An electric current can drive the free-range oxygen out of a localized region of silicon leaving pure silicon nanocrystals that conduct substantially better than the surrounding silicon oxide. With enough current applied for a long enough time, a chain of conductive nanocrystals forms along the current path and creates a relatively high conductivity (relatively low-resistance) silicon filament between the two electrodes. The paper proposes electron tunneling conduction as the mechanism for creating the initial current that forms the silicon nanocrystals.

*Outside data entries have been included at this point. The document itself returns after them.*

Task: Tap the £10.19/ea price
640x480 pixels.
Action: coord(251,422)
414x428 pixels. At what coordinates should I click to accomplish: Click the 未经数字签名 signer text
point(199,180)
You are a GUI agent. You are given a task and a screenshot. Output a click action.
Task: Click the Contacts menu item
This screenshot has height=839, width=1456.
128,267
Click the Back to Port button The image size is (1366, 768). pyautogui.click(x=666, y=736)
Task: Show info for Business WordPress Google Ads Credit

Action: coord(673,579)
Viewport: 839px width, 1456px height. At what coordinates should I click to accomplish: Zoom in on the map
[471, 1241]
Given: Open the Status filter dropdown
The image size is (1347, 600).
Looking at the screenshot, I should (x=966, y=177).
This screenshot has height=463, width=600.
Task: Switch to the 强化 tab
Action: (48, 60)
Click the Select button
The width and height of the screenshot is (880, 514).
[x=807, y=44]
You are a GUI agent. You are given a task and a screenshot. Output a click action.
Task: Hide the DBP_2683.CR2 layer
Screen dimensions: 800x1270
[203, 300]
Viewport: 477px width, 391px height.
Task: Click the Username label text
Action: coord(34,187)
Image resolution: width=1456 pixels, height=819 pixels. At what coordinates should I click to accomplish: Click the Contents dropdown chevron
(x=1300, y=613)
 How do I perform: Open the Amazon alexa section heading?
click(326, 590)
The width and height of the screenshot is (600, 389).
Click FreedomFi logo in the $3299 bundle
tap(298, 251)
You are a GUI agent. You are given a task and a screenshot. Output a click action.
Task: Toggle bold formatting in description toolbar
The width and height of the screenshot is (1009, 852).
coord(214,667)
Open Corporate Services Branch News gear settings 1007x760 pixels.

Driving oxygen out of a material is called reduction (the opposite of oxidation) and the authors of the paper have included electron microscope images showing the filament of silicon nanocrystals formed by the electrically driven reduction process. Further experiments indicate that the reduction is a surface phenomenon and only occurs on the annular surface of the silicon oxide disk within the pillar sandwich in this experiment. Applying an oxygen atmosphere appears to prevent the formation of silicon nanocrystals, which will form under the same electrical conditions in a nitrogen atmosphere or in a vacuum. Together, the electron microscopy photos and the interfering nature of free atmospheric oxygen support the premise that the observed phenomenon is due to an electrically induced reduction reaction. The paper’s authors call this reduction process the “set” mode because it sets the “device” into the relatively low-resistance state. The reset mode, which places the device back into a high-impedance state, is “more likely” to be induced by electrically driven thermal heating, according to the theory published in the paper. The set mode requires 100nsec, 6-8V pulses and the reset mode requires 13V, 50nsec pulses. There’s a repeatable, 5-orders-of-magnitude difference in resistance between the set and reset states of the device—something that can easily be sensed on a chip.
So what we have here is the initial observation of a very interesting nanoscale phenomena based on silicon that’s still far removed from even a prototype device. There’s still a lot of engineering to be done here before we even start to work towards a commercial product based on this phenomenon.